● Assignment:
Quote the data below in full, please, without altering anything.

(Saved entries)

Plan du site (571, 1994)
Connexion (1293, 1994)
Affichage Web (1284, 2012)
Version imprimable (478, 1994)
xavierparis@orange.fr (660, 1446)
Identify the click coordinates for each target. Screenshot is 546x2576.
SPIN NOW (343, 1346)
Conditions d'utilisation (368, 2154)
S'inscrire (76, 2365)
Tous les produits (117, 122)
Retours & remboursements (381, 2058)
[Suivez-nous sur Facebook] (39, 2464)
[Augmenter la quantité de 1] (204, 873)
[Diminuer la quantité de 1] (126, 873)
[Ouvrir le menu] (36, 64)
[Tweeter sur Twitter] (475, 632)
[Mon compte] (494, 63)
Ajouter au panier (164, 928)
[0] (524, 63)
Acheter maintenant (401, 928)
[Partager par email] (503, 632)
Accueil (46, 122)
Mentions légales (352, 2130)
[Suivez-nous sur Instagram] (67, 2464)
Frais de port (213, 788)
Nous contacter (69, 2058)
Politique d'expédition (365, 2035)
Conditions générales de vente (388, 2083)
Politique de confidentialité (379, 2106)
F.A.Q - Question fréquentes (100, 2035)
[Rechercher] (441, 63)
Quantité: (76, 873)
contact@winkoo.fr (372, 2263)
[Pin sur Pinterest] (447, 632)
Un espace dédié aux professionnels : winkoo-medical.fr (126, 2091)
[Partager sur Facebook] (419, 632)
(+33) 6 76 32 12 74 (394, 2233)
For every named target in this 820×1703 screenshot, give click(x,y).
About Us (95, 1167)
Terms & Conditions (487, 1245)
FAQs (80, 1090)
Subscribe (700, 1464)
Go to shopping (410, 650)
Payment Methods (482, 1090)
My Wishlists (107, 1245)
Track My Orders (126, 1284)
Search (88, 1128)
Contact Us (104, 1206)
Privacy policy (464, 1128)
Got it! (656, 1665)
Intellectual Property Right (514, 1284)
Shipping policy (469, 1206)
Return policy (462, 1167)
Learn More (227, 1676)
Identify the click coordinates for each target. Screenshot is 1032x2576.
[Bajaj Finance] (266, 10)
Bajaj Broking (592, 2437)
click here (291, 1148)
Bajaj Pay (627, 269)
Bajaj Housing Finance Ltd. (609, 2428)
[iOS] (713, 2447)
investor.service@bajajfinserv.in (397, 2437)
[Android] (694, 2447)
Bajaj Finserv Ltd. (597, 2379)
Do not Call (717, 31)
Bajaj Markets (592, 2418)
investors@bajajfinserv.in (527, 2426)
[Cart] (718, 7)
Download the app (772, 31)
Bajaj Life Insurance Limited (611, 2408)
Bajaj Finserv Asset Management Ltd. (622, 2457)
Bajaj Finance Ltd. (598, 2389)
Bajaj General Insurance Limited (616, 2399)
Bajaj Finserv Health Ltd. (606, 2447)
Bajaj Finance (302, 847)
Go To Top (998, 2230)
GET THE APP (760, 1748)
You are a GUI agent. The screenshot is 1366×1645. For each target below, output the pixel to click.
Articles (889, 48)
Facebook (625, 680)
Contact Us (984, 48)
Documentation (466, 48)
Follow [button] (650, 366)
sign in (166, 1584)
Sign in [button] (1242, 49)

● Output for this exercise:
Plan du site (571, 1994)
Connexion (1293, 1994)
Affichage Web (1284, 2012)
Version imprimable (478, 1994)
xavierparis@orange.fr (660, 1446)
Identify the click coordinates for each target. Screenshot is 546x2576.
SPIN NOW (343, 1346)
Conditions d'utilisation (368, 2154)
S'inscrire (76, 2365)
Tous les produits (117, 122)
Retours & remboursements (381, 2058)
[Suivez-nous sur Facebook] (39, 2464)
[Augmenter la quantité de 1] (204, 873)
[Diminuer la quantité de 1] (126, 873)
[Ouvrir le menu] (36, 64)
[Tweeter sur Twitter] (475, 632)
[Mon compte] (494, 63)
Ajouter au panier (164, 928)
[0] (524, 63)
Acheter maintenant (401, 928)
[Partager par email] (503, 632)
Accueil (46, 122)
Mentions légales (352, 2130)
[Suivez-nous sur Instagram] (67, 2464)
Frais de port (213, 788)
Nous contacter (69, 2058)
Politique d'expédition (365, 2035)
Conditions générales de vente (388, 2083)
Politique de confidentialité (379, 2106)
F.A.Q - Question fréquentes (100, 2035)
[Rechercher] (441, 63)
Quantité: (76, 873)
contact@winkoo.fr (372, 2263)
[Pin sur Pinterest] (447, 632)
Un espace dédié aux professionnels : winkoo-medical.fr (126, 2091)
[Partager sur Facebook] (419, 632)
(+33) 6 76 32 12 74 (394, 2233)
For every named target in this 820×1703 screenshot, give click(x,y).
About Us (95, 1167)
Terms & Conditions (487, 1245)
FAQs (80, 1090)
Subscribe (700, 1464)
Go to shopping (410, 650)
Payment Methods (482, 1090)
My Wishlists (107, 1245)
Track My Orders (126, 1284)
Search (88, 1128)
Contact Us (104, 1206)
Privacy policy (464, 1128)
Got it! (656, 1665)
Intellectual Property Right (514, 1284)
Shipping policy (469, 1206)
Return policy (462, 1167)
Learn More (227, 1676)
Identify the click coordinates for each target. Screenshot is 1032x2576.
[Bajaj Finance] (266, 10)
Bajaj Broking (592, 2437)
click here (291, 1148)
Bajaj Pay (627, 269)
Bajaj Housing Finance Ltd. (609, 2428)
[iOS] (713, 2447)
investor.service@bajajfinserv.in (397, 2437)
[Android] (694, 2447)
Bajaj Finserv Ltd. (597, 2379)
Do not Call (717, 31)
Bajaj Markets (592, 2418)
investors@bajajfinserv.in (527, 2426)
[Cart] (718, 7)
Download the app (772, 31)
Bajaj Life Insurance Limited (611, 2408)
Bajaj Finserv Asset Management Ltd. (622, 2457)
Bajaj Finance Ltd. (598, 2389)
Bajaj General Insurance Limited (616, 2399)
Bajaj Finserv Health Ltd. (606, 2447)
Bajaj Finance (302, 847)
Go To Top (998, 2230)
GET THE APP (760, 1748)
You are a GUI agent. The screenshot is 1366×1645. For each target below, output the pixel to click.
Articles (889, 48)
Facebook (625, 680)
Contact Us (984, 48)
Documentation (466, 48)
Follow [button] (650, 366)
sign in (166, 1584)
Sign in [button] (1242, 49)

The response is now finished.